Tuesday, May 27, 2014
VIDEO: Chicago ordinance would videotape gun purchases
An ordinance proposed by Mayor Emanuel would restrict the sale of guns in Chicago.

CHICAGO (WLS) -- Chicago Mayor Rahm Emanuel's Office will propose a new ordinance to restrict the legal sale of guns in Chicago after a ban on stores was found unconstitutional.

It's been more than three decades since stores could legally sell handguns in Chicago. But now the handgun ban is gone and concealed carry is the law.

Federal court has said Chicago must again permit stores to sell handguns to those who meet legal requirements. While not happy with that, the mayor has a plan that he intends to roll out to Chicago City Council Wednesday.

The city lost its bid to keep retail gun sales beyond its borders. So now, the Emanuel administration is proposing an ordinance that would so tightly restrict stores selling guns that more than 95-percent of the city would be off-limits to the stores.

"We're gonna do it in a smart, tough and enforceable way to prevent illegal guns in the city of Chicago," Mayor Emanuel said at a police awards ceremony on Tuesday.

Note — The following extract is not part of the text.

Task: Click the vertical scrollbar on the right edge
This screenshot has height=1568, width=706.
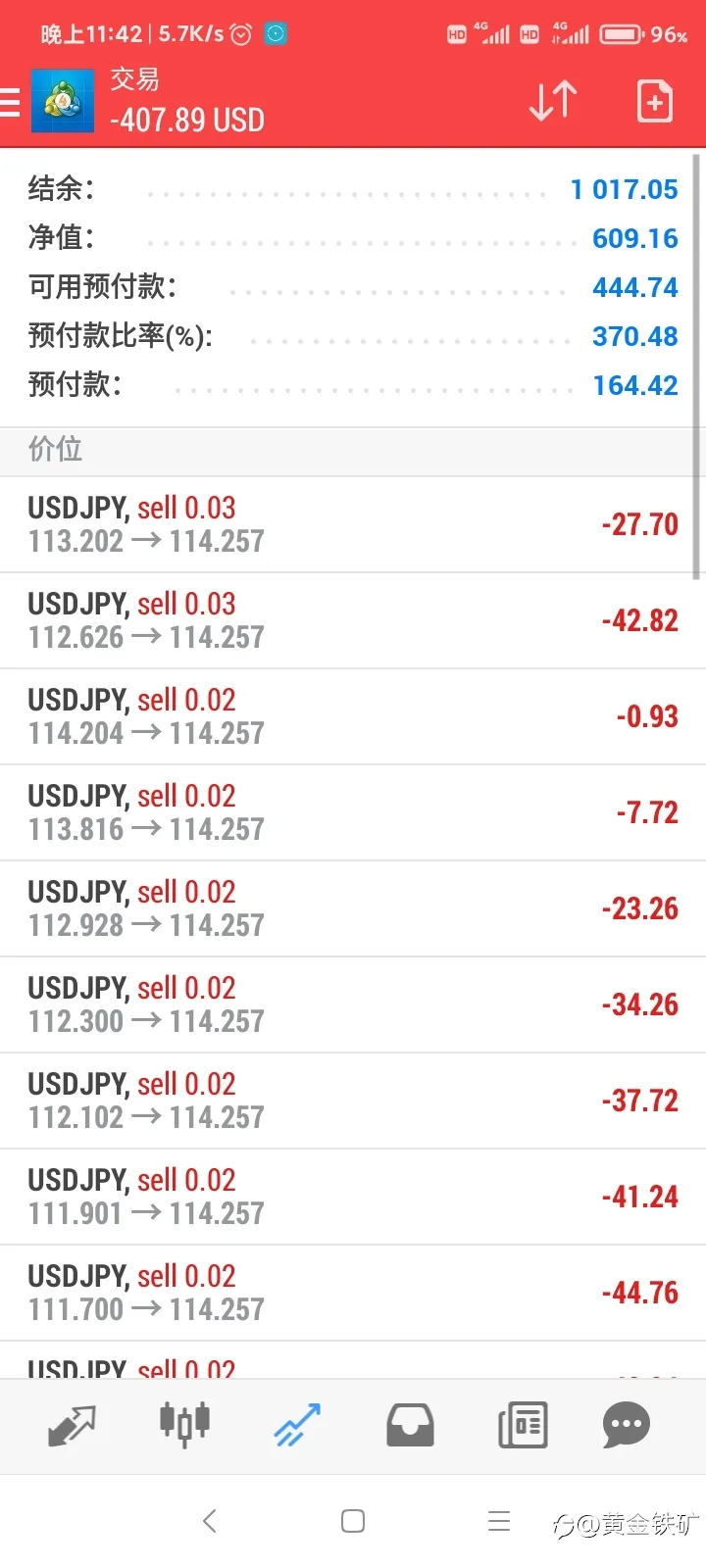Action: tap(698, 366)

The mayor didn't outline many specifics, and his office released some bullet points in draft form, but many of them are geared to lessoning straw purchases in which the legally purchased gun ends up in the hands of someone else, as in the shooting death of Endia Martin, 14.

One provision of the proposed ordinance would require that anyone buying a gun would be recorded on video at the point of sale, and that the tape would become part of legal record.

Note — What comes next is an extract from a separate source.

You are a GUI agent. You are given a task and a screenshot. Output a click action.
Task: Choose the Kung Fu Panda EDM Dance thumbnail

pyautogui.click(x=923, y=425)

"Those folks would think twice before buying guns for someone else and then trying to sell it to people on the street," Alderman Walter Burnett said.

That's the intent, but gun rights groups say videotaping raises privacy and constitutional issues, that they'll likely challenge. That begs the constant question: can the ordinance withstand a legal fight?

"I would just caution the administration that we tried all these things under a former administration, only to be shot down by the Supreme Court and it cost the citizens of Chicago millions and at the end we were left with nothing," Alderman Howard Brookins, 21st Ward, said.

While Chicago has lost many gun control initiatives, the Supreme Court made clear that cities and states can still write reasonable restrictions.

Gun rights groups are reserving comment until they see the full ordinance, though it is a reasonable bet that the legal battle will continue.

To underscore the problem with straw buys, the city released a report showing that 40-percent of the guns involved in crimes from 2009 to last year were legally purchased in Illinois. So those guns were purchased correctly, but ended up in the wrong hands.